Doing this, however, requires the coordination of operations, and the leveraging of all relevant data in a single processing context. Most enterprise IT configurations are not set up to do this, even only for structured data. We have also always segregated analytical data from transactional data, because the two types, when managed on a disk-based database, require very different structures and handling, and because analytic queries would slow down transaction processing if they were together in one system. For this reason, operational data would be maintained on a transactional database, and then copied over to an analytical database (such as a data warehouse) for analysis, usually using an ETL process. Obviously, this means that the analytical data would always be hours, or even days old before it could be examined.
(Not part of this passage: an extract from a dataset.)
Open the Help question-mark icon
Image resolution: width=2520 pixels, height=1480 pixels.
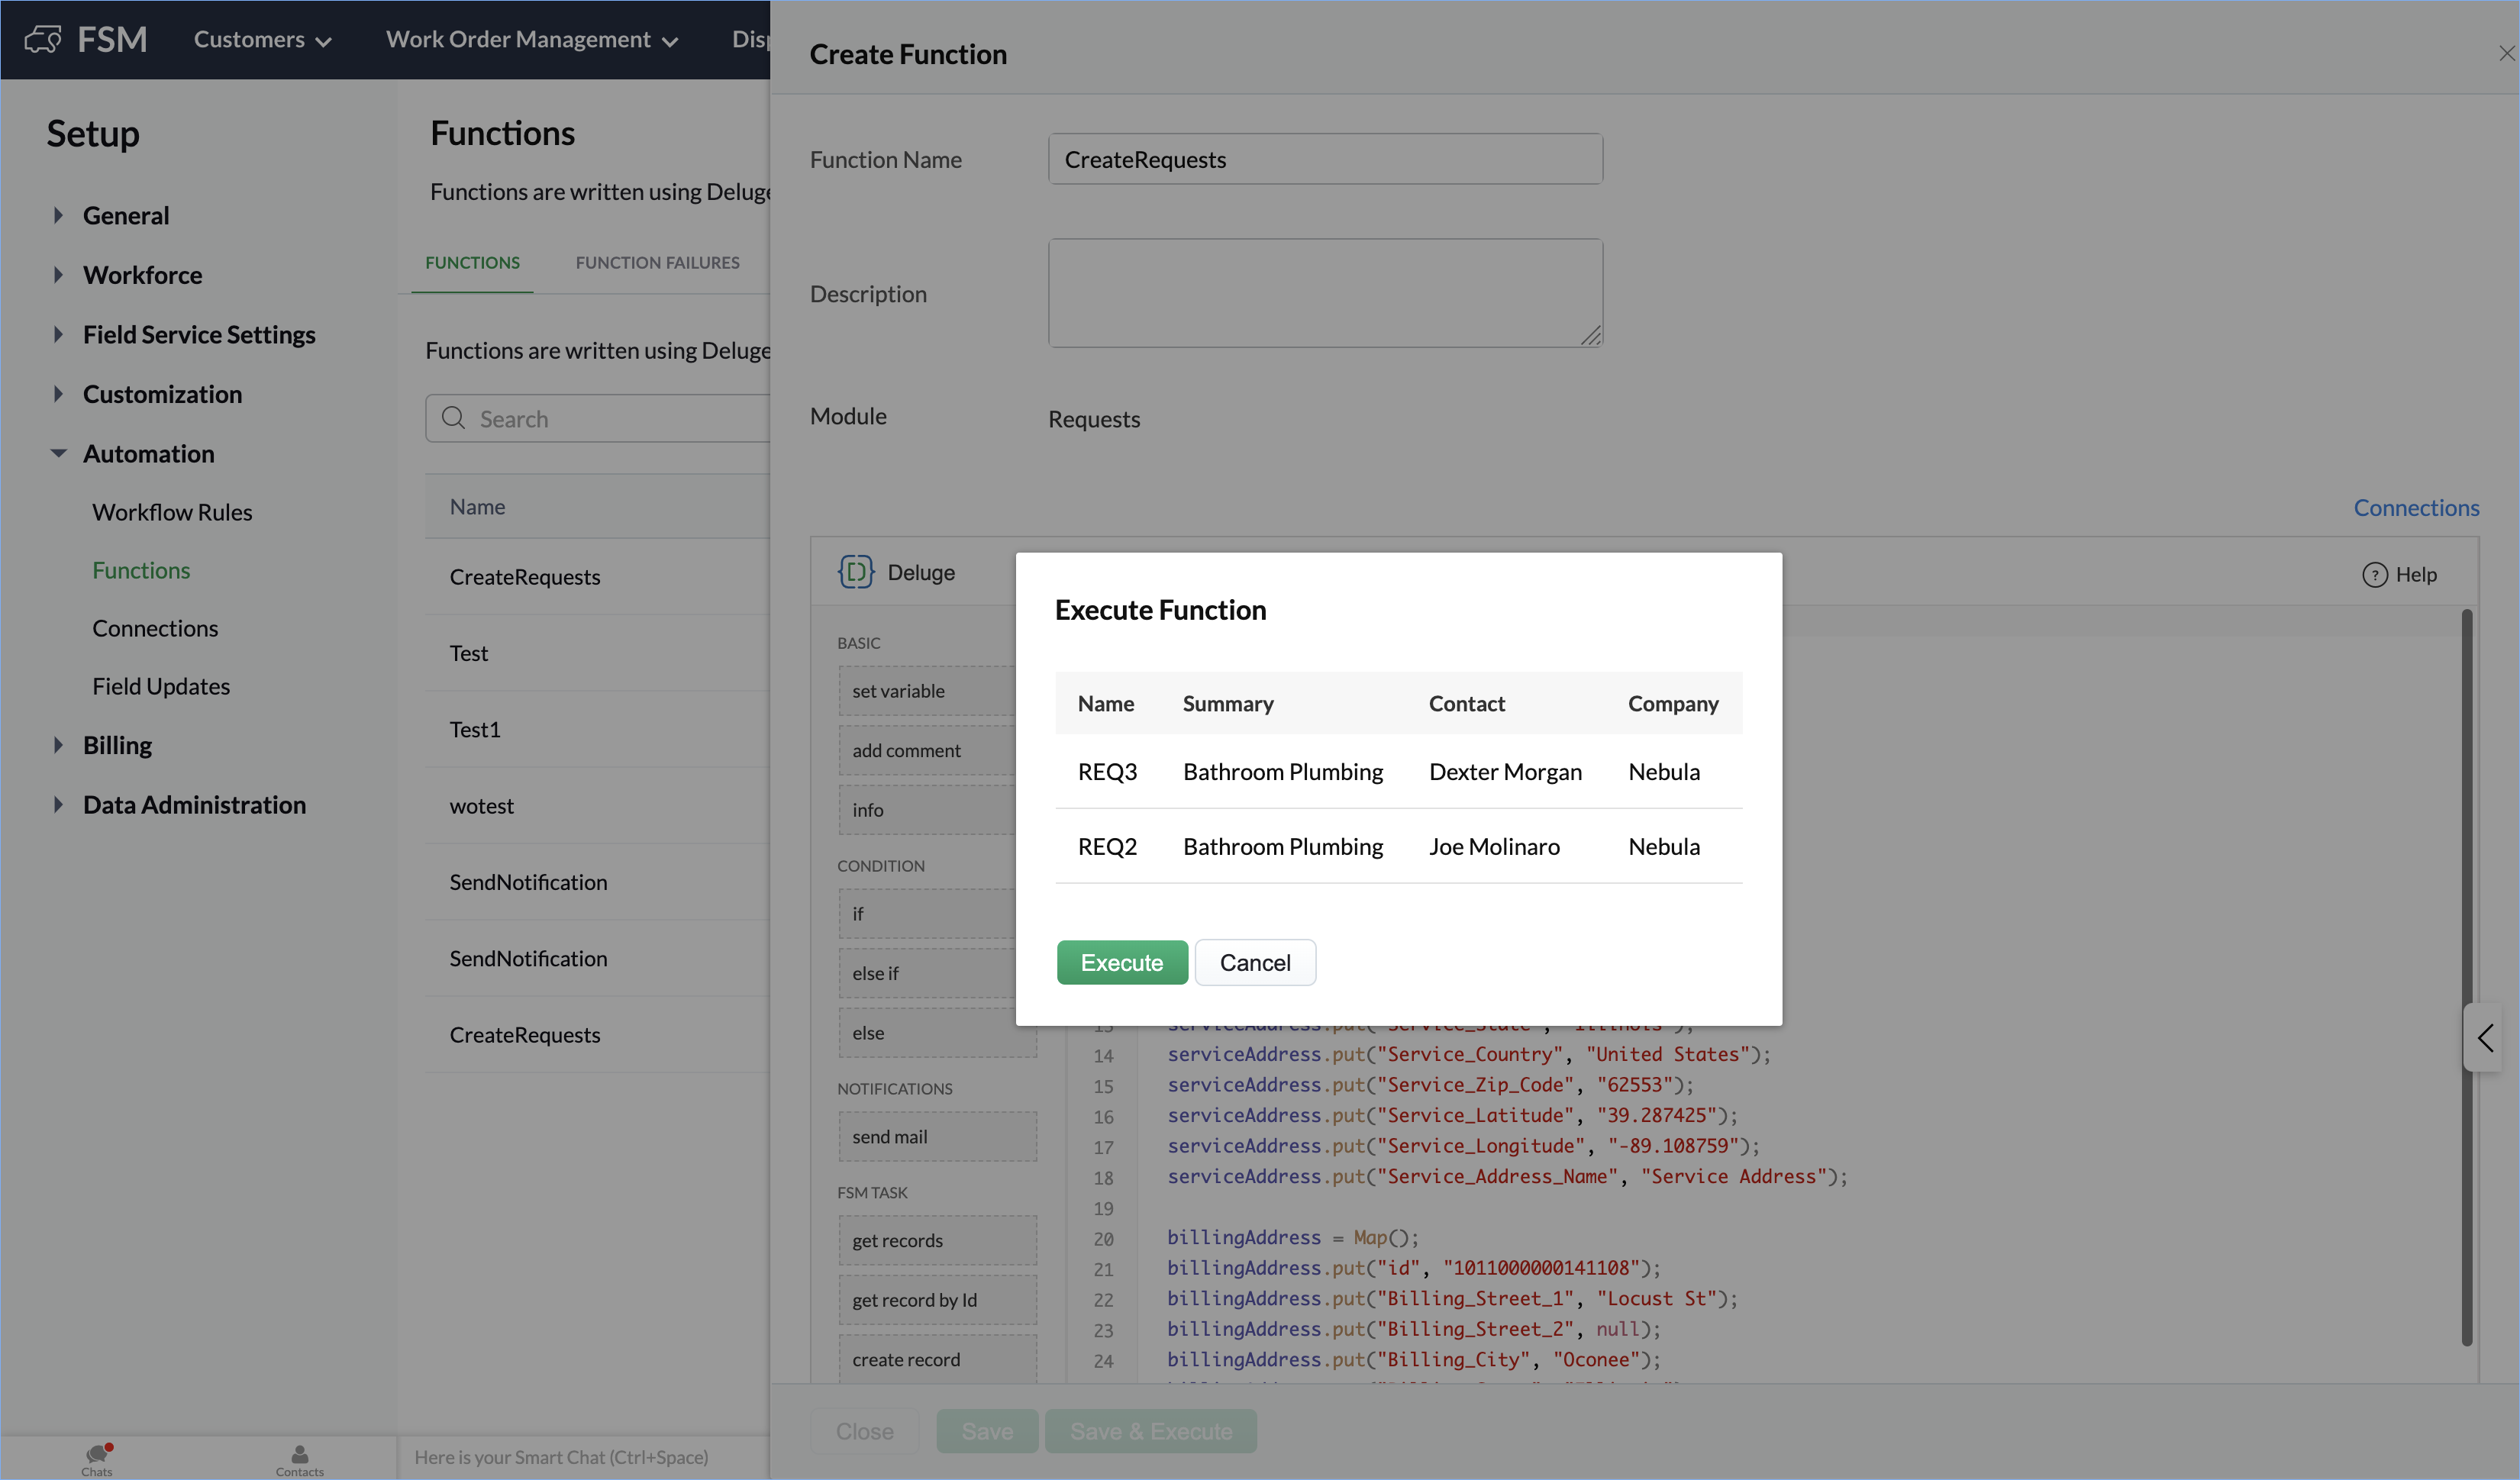click(x=2374, y=575)
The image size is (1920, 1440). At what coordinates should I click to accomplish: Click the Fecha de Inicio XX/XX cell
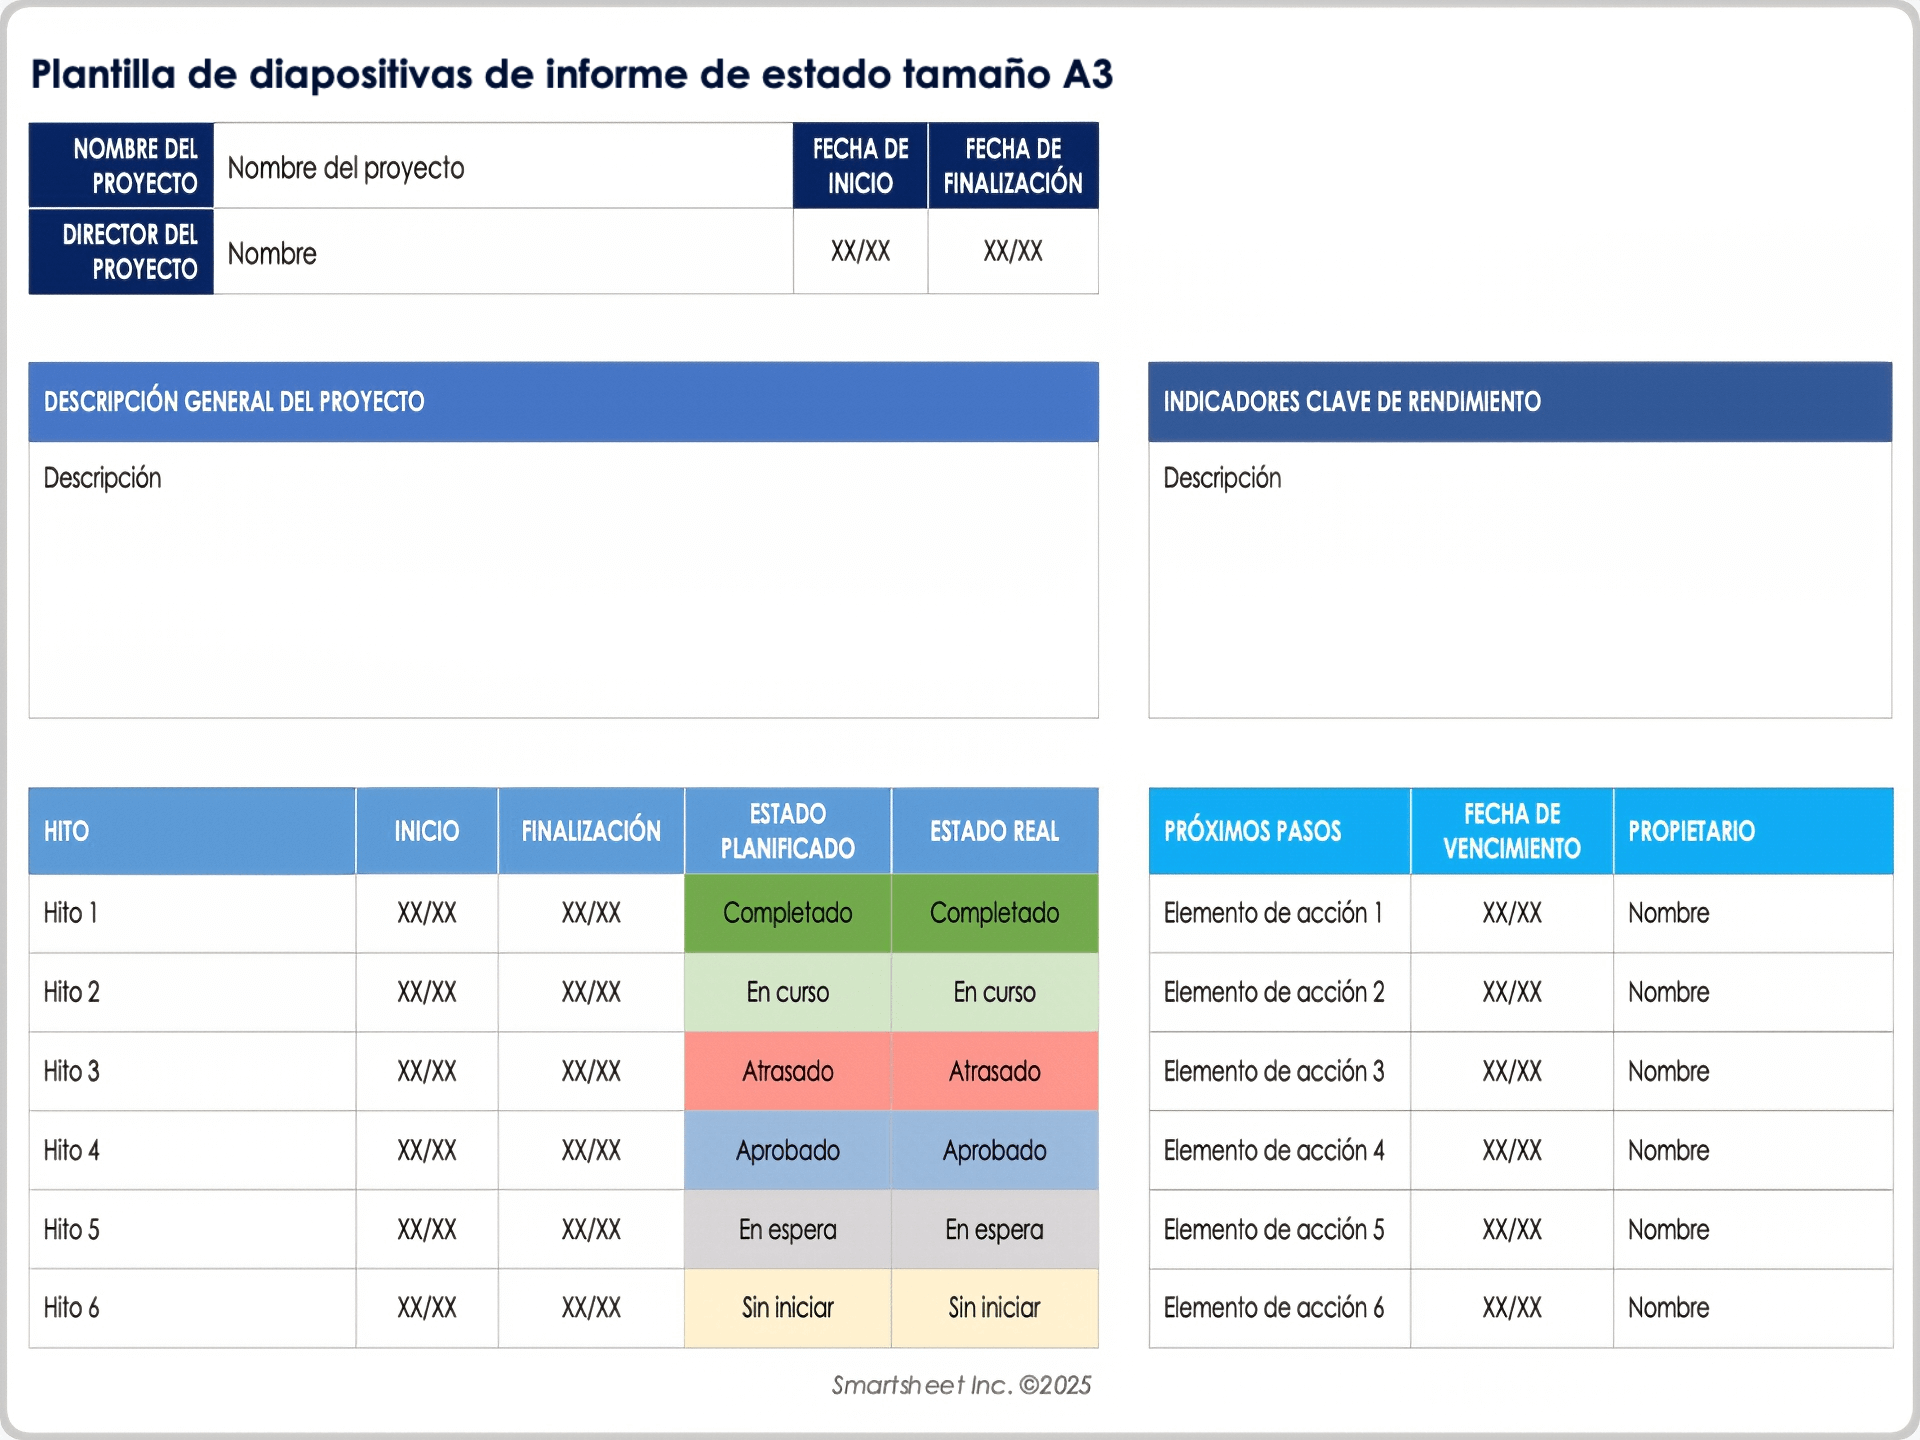point(860,252)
The reason for this is that the conventional way of managing data has been based on disk-optimized database technology. The disk-optimized approach assumes that the data is resident on disk, and is optimized to minimize disk i/o. When using a disk-optimized database, it is important to arrange the data in disk volumes in an optimal fashion, to set up partitions and indexing schemes carefully and strategically, and to periodically review and revise them. Since the optimizations are completely different between transactional and analytical data, the two cannot be mixed. If the data structure changes for any reason, the optimization scheme must be reworked, and usually, the database needs to be reorganized, requiring weeks before the changes can be implemented. In a world that stresses business agility, this type of overhead for every change in an application or analysis is simply unacceptable. Also, obviously, having to wait hours or days for data makes it useless for decisions “in the moment”.
Fortunately, we are in the midst of a technological revolution in database; one that replaces the disk-optimized approaches of prior generations of DBMSs with a memory-optimized approach. Modern in-memory databases perform both transactions and analytics in memory using single data copy enabling “in the moment” decision making while eliminating data duplication and latency. The memory-optimized approach considers data to reside in main memory, and uses the disk for recovery purposes (so that no data is lost in case of a failure of some sort). Changes to data structures can be effected immediately, the system is largely self-tuning, and since all operations are in memory, processing is much, much faster. But the benefits go beyond speed and agility. They also include the ability to rapidly incorporate business intelligence data together with live transactional data in complex queries, because the ETL stage is gone; the analytical and transactional data are together in one database. We can even modify our applications to leverage those query results in carrying out transactions as they happen. The result is a “smart” application, which can do something that was never practical before: use complex queries to govern transaction processing. This capability is something we call “analytical transaction processing” (ATP).
Some vendors have developed technologies that can provide various levels of ATP support. Incorporating data from multiple sources with the core analytical-transactional data, however, brings enterprises to the next level — one that enables not only decisions “in the moment,” but decisions based on the very best information available. IDC has called a system capable of delivering such functionality an “analytical transaction data platform” (ATDP). Such a platform would have a memory-optimized core database, ideally with all or most of its active data always in memory (thus an in-memory database, or IMDB), surrounded by a capability to bring in related supporting data as needed for more complete analysis. It should be the aim of every enterprise that seeks to keep ahead of the curve in its market to deploy an ATDP as a cornerstone capability, either in the data center, or in the cloud.